Capital raisings for REITs are usually associated with requirements for purchasing additional property. Investors should review and understand the following before participating.

 

  • Property type & value – The types and quantities of properties to be purchased. Do they align to the trust’s portfolio? Where are the properties located? Are there refurbishments planned to add value? What is the outlook for the property types? (e.g. office space, warehouse, industrial, retail)
  • Distribution – Funds usually provide guidance on their distribution rate so investors’ can determine an income rate. Distributions may be affected by property occupancy rates, management costs, and some other factors like unforeseen fire or storm damage.
  • Leverage – Typically, REITs leverage debt to purchase trust assets. Leverage can amply returns and losses and change the risk profile of a trust. As leverage increases so too will the fund’s interest costs, which may impact returns.
  • Unit Price – investors enter REITs by purchasing units of the fund. Unit value is based on the trusts Net Asset Value (NAV) or Net Tangible Asset (NTA) per unit. Although these values are normally calculated daily, unit prices fluctuate the most when properties are bought, sold, or revalued. It is normal for unit prices to be adjusted downward after property purchase as there are costs associated with the transaction.
  • Withdrawal –Liquidity risk is the most prominent risk associated with unlisted REITs, as investors may not be able to exit a REIT easily like selling shares on a public market. The primary way out of a REIT is via its liquidity event, which will be set out in the terms and conditions and is typically five or more years. Some REITs will also set aside a certain percentage of a fund’s assets to facilitate quarterly withdrawal requests, and investor withdrawal requests are processed on a best endeavour basis. During Covid for example, some REITs in Australia had difficulties meeting withdrawal requests as many business tenants experienced hardships which negatively impacted REITs cash flow and valuations.

 

 Listed REITs – more than just increased liquidity 

 

In Australia, listed REITs on an exchange like the ASX are also known as A-REITs. Many A-REITs, including larger ones such as Goodman Group (GMG), Scentre Group (SCG) and Stockland (SGP) are stapled REITs, meaning the unit of the trust and the shares of trust management business are trading together.

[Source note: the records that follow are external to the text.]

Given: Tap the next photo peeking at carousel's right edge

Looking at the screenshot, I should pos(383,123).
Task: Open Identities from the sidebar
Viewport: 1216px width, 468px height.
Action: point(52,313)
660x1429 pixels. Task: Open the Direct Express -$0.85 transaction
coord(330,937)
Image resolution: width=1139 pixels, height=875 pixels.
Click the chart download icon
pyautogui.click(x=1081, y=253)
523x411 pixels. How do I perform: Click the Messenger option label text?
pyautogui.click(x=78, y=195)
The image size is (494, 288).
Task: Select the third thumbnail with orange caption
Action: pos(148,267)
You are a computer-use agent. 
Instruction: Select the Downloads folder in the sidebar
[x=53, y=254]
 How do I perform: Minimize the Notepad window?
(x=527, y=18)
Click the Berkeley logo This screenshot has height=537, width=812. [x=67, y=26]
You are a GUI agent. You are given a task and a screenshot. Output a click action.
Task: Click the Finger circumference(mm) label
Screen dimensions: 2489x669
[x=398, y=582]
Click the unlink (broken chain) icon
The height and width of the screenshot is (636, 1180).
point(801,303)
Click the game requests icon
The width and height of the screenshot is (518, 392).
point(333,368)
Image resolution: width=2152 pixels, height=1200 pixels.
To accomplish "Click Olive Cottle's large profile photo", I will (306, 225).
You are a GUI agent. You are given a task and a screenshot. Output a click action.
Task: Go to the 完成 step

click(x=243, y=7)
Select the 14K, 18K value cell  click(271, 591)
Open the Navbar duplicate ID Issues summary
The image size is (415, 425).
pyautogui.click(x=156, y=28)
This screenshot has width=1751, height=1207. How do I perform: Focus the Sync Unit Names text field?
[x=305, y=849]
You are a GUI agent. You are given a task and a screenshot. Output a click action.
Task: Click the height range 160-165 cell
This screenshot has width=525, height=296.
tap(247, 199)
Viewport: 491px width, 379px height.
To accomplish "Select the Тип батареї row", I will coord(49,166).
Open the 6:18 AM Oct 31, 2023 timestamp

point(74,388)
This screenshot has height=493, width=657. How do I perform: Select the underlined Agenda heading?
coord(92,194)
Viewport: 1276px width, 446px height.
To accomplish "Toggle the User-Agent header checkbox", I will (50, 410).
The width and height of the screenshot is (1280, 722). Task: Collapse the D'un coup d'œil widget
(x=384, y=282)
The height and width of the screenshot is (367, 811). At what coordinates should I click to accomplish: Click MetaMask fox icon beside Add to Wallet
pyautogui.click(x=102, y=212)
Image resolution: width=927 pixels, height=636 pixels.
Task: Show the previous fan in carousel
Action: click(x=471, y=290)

This structure essentially allows investors to be not only the unitholder of the trust but also the shareholder of the trustee company. Investors get the benefit of both passive income from trust ownership and active income from fund management. The two income streams are taxed separately. A-REITs would normally have more flexible options and structures when conducting capital raising as opposed to unlisted options, including issuing corporate debt.

 

Important Information

The information contained in this article is gathered from multiple sources believed to be reliable as at November 2023 and is intended to be of a general nature only. It has been prepared without taking into account any person’s objectives, financial situation or needs. NAB recommends that you seek independent legal, property, financial and taxation advice before acting on any information in this article. Past performance is not necessarily indicative of future results. No warranty is made as to its accuracy, reliability or completeness. To the extent permitted by law, neither NAB or any of its related entities accept liability to any person for loss or damage arising from the use of this information. ©2023 NAB Private Wealth is a division of National Australia Bank Limited ABN 12 004 044 937 AFSL and Australian Credit Licence 230686.